The task>
The entries that follow include a run beginning at the line with "Open Services in bottom navigation" and ending at the line with "You are a computer-use agent. Screen dimensions: 474x387"; restate that run word for word and leave the rest out.

Stored entries:
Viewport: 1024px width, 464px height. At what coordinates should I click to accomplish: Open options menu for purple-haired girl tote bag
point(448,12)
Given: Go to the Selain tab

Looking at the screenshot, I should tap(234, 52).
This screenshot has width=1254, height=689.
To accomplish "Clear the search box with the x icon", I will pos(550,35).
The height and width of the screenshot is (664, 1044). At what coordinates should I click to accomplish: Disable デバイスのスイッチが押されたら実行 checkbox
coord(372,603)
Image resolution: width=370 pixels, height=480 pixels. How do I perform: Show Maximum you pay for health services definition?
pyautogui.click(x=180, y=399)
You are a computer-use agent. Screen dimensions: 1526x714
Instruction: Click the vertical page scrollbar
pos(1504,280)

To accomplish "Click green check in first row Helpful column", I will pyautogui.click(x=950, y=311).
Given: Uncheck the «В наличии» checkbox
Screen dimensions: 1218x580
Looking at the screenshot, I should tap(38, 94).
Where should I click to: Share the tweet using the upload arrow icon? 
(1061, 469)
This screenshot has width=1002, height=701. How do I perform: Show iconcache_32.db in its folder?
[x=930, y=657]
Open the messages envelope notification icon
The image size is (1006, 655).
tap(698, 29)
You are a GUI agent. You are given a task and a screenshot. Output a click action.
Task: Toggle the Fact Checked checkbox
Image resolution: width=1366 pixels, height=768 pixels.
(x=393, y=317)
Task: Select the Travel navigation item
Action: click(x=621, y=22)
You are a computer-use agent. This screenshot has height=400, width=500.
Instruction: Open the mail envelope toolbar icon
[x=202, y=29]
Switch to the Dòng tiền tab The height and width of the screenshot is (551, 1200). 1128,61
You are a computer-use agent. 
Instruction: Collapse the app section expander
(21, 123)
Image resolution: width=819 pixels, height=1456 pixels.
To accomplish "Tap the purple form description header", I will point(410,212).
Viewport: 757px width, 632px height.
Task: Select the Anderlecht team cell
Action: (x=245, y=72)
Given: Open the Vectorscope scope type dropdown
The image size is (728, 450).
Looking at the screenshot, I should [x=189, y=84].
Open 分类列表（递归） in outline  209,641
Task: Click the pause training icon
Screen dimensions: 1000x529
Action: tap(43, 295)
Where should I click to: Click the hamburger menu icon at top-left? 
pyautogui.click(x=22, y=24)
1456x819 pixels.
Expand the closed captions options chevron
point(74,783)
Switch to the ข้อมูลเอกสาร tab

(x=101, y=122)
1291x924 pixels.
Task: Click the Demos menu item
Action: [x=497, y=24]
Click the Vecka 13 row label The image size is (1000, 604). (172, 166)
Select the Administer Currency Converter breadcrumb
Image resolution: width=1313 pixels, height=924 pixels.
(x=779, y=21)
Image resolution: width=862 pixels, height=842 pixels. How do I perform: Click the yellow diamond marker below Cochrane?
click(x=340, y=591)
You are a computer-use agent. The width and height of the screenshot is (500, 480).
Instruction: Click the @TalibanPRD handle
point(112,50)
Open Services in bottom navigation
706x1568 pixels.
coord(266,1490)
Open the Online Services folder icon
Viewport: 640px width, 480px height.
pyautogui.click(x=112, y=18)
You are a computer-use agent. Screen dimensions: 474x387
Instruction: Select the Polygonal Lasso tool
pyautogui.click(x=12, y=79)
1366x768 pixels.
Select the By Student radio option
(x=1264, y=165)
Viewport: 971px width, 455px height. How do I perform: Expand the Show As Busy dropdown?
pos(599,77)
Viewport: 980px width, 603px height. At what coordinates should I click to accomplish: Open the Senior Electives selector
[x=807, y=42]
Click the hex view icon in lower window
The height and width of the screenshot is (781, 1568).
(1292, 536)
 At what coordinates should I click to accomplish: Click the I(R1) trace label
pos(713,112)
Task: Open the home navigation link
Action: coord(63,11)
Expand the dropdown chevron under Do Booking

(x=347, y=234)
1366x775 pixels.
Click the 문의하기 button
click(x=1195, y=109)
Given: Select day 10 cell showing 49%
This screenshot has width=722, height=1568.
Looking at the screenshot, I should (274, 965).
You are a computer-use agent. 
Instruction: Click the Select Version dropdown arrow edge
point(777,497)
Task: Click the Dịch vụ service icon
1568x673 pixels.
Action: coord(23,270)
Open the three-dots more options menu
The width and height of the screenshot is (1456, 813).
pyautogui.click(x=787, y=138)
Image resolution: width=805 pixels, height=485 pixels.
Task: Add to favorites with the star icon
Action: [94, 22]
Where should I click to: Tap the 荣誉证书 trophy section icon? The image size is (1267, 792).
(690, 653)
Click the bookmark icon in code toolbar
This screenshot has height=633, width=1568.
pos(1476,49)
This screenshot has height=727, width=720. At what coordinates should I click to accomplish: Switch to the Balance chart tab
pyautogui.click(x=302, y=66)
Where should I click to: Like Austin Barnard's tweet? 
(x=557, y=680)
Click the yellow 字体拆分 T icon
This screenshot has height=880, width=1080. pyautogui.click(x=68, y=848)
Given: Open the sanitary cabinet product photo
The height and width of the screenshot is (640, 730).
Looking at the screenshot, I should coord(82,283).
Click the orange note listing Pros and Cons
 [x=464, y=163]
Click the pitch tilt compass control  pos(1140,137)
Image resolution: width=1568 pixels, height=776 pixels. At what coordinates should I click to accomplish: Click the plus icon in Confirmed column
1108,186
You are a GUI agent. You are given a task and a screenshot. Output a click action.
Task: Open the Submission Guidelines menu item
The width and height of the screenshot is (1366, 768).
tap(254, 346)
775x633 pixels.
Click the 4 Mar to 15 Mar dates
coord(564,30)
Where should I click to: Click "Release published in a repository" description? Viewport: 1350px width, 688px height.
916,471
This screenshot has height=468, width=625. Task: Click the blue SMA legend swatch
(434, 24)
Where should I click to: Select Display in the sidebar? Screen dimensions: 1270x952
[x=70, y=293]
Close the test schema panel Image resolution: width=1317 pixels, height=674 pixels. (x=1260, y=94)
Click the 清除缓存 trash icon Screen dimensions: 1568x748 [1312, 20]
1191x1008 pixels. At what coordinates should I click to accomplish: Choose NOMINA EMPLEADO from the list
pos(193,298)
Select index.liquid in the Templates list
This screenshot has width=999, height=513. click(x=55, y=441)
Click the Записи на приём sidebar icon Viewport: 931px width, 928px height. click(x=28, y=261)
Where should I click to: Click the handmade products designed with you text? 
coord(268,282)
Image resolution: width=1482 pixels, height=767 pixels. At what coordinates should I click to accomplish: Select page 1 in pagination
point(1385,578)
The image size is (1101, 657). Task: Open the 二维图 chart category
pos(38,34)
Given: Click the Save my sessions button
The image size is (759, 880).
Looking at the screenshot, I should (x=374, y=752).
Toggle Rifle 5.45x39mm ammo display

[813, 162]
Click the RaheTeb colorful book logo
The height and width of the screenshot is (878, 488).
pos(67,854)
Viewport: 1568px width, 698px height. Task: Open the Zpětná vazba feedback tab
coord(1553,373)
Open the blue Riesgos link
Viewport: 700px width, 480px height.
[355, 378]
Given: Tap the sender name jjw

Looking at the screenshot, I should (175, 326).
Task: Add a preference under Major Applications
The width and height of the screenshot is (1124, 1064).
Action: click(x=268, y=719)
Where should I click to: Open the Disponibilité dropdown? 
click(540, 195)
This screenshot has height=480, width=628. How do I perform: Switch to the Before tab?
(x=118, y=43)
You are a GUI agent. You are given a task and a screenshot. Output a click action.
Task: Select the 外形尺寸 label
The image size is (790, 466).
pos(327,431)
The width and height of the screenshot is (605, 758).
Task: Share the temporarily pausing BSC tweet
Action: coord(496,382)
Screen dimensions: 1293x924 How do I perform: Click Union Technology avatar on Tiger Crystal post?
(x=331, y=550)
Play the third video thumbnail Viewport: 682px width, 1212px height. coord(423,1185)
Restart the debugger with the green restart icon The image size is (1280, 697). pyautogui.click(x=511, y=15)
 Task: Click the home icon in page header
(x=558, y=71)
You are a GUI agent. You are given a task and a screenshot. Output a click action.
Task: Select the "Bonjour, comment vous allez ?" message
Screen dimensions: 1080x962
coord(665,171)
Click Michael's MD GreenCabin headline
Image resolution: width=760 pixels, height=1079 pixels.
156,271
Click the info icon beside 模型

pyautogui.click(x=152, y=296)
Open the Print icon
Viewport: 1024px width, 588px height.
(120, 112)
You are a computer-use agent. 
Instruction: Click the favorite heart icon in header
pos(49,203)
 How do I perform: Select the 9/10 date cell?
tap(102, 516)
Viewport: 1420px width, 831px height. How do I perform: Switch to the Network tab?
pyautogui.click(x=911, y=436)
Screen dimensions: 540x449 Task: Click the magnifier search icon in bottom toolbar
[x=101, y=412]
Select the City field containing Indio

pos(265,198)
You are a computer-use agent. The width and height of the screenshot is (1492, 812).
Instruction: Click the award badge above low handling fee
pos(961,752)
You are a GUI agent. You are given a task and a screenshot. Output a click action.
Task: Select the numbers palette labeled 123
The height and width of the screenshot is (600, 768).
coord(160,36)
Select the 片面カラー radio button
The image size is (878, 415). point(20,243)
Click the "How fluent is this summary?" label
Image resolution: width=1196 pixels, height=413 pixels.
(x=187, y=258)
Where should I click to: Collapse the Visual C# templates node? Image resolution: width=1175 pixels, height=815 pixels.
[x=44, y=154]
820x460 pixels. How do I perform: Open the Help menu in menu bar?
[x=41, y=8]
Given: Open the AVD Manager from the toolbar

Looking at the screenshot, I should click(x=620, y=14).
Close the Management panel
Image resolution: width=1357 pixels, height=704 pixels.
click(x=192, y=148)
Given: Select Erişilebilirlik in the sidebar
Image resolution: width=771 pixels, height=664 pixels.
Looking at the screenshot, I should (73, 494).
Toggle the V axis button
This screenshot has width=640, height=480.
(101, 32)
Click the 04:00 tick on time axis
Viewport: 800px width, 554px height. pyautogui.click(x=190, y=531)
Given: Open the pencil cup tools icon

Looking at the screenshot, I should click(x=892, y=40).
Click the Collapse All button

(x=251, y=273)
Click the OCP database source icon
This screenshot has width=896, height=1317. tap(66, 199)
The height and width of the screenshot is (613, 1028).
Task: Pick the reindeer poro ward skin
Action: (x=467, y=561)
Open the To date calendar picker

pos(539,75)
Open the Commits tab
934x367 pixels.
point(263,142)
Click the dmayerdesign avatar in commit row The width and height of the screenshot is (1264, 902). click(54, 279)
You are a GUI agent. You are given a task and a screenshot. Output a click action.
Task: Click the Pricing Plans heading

Written answer>
Open Services in bottom navigation
706x1568 pixels.
coord(266,1490)
Open the Online Services folder icon
Viewport: 640px width, 480px height.
pyautogui.click(x=112, y=18)
You are a computer-use agent. Screen dimensions: 474x387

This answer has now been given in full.